TASK DATA:

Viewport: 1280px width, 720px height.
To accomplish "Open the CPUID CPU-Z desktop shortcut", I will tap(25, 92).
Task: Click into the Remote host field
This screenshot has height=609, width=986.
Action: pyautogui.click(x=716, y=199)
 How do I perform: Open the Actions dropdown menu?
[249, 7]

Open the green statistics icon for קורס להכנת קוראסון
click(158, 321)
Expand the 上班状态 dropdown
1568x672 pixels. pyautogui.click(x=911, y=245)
--
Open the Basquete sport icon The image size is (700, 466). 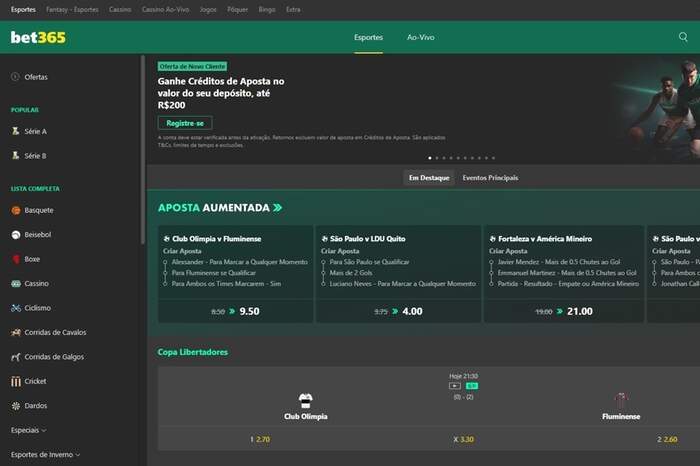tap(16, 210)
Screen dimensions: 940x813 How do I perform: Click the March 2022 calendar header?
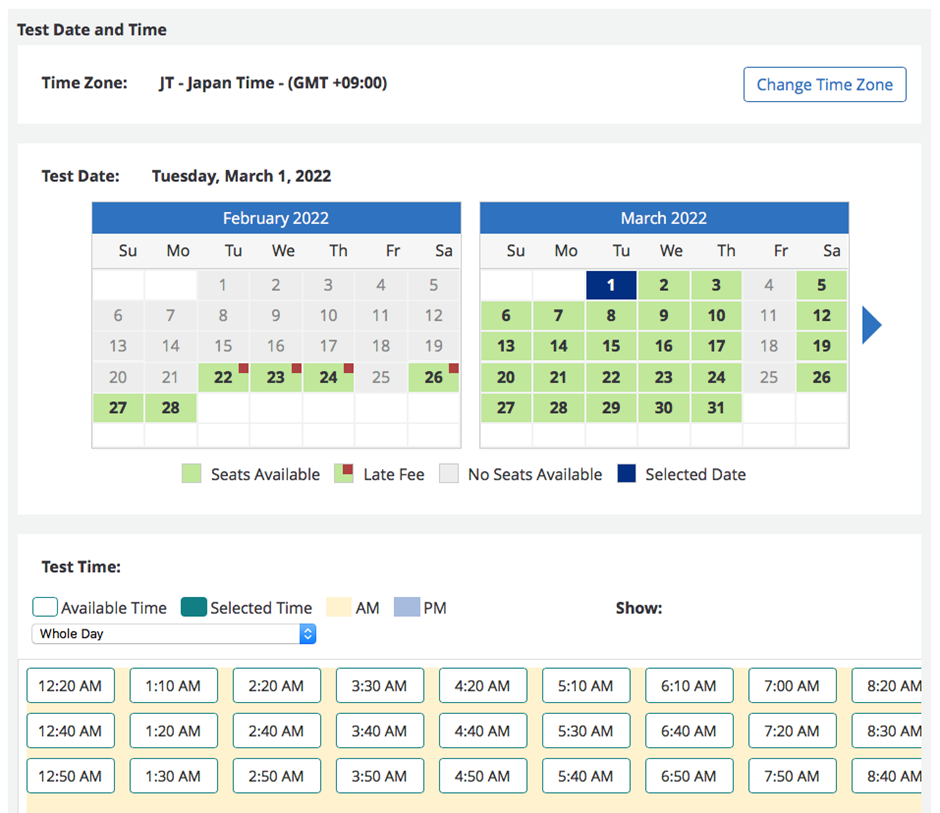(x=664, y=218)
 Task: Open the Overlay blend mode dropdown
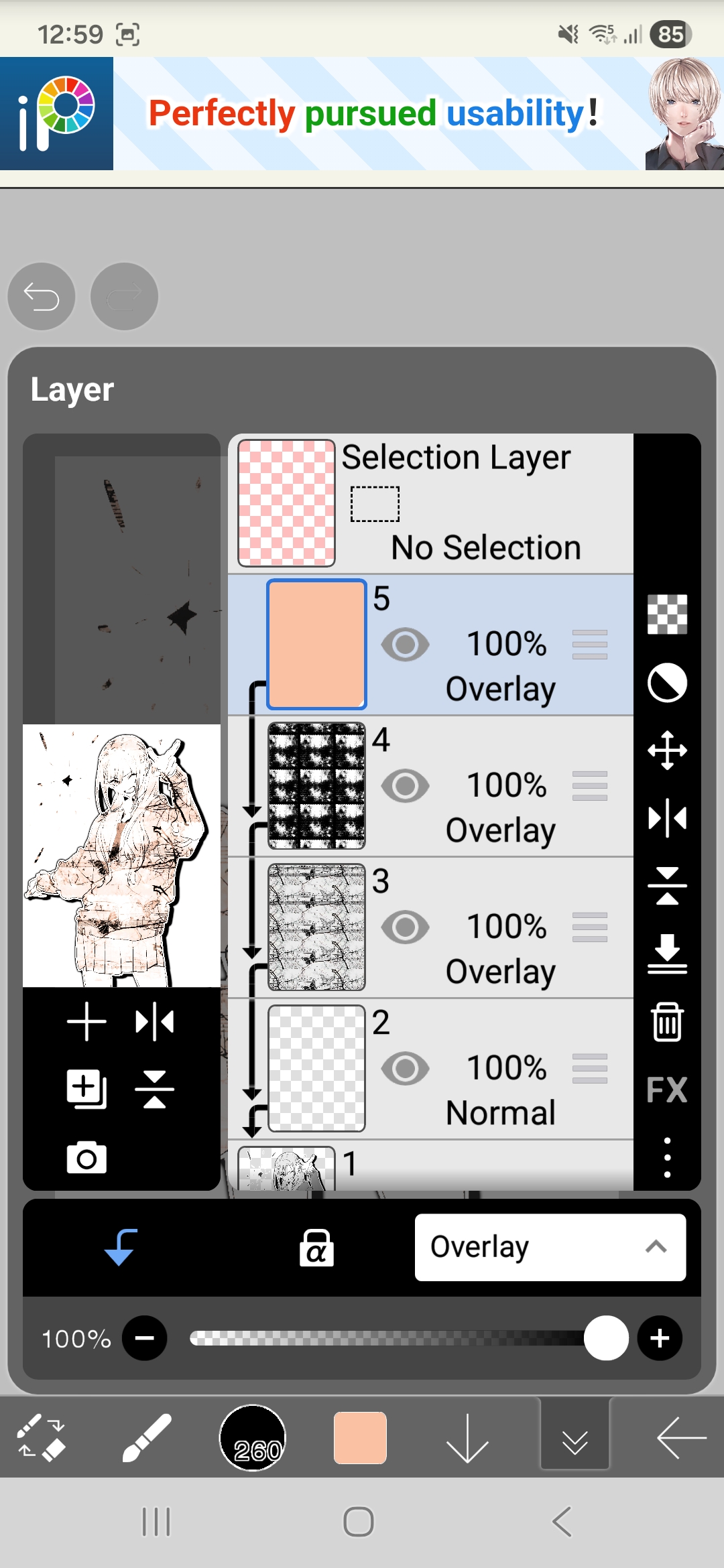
* * *
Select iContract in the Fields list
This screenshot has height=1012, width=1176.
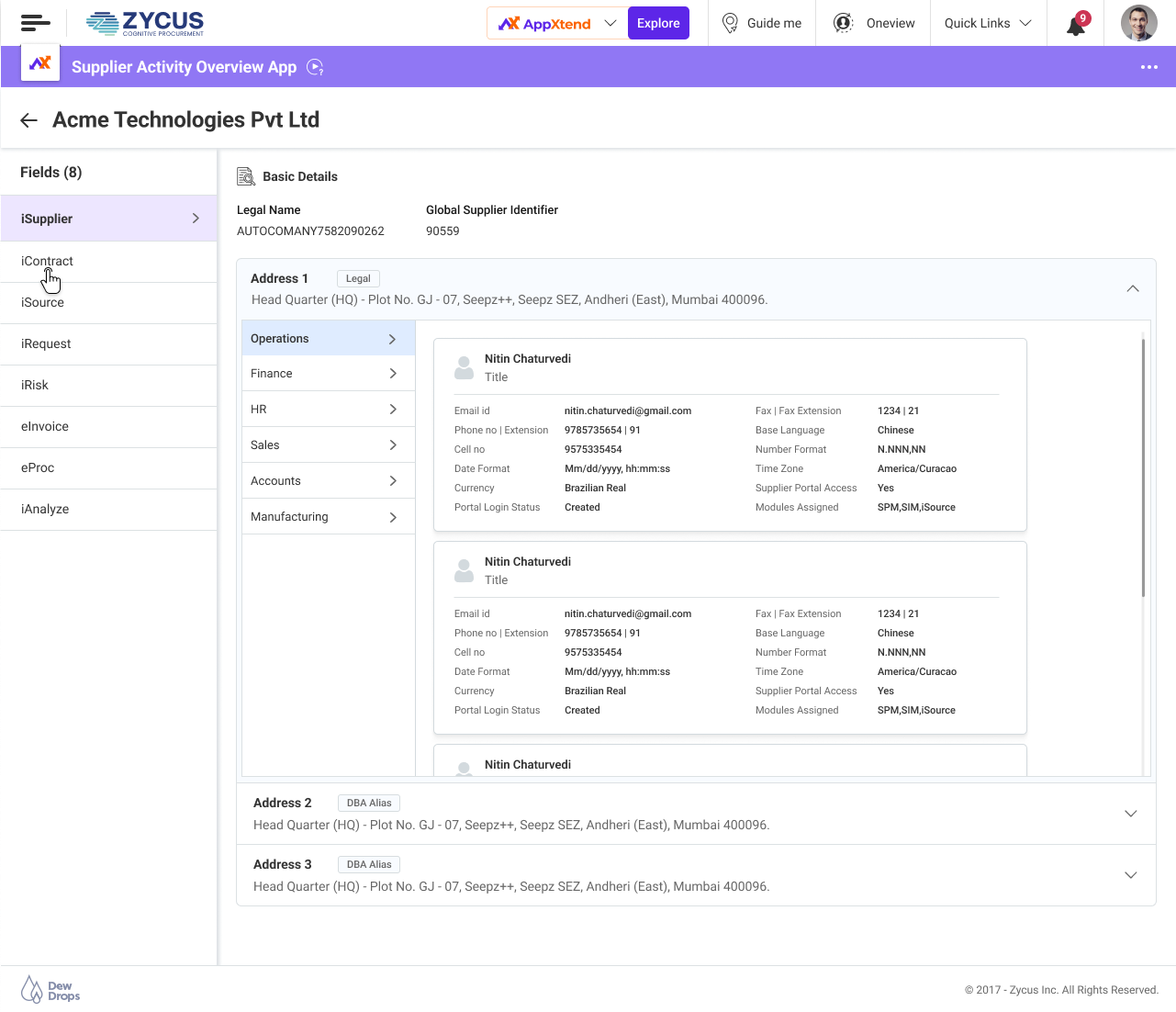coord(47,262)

WHAT IS BEING ASKED: What is needed is an exact copy of the lines above from the one with "Screen dimensions: 940x813" to the one with "Task: Open the Overlay blend mode dropdown", both ends kept, and nothing more; please leave the pictures out.

REPLY TO THE EXERCISE:
Screen dimensions: 940x813 How do I perform: Click the March 2022 calendar header?
(x=664, y=218)
 Task: Open the Overlay blend mode dropdown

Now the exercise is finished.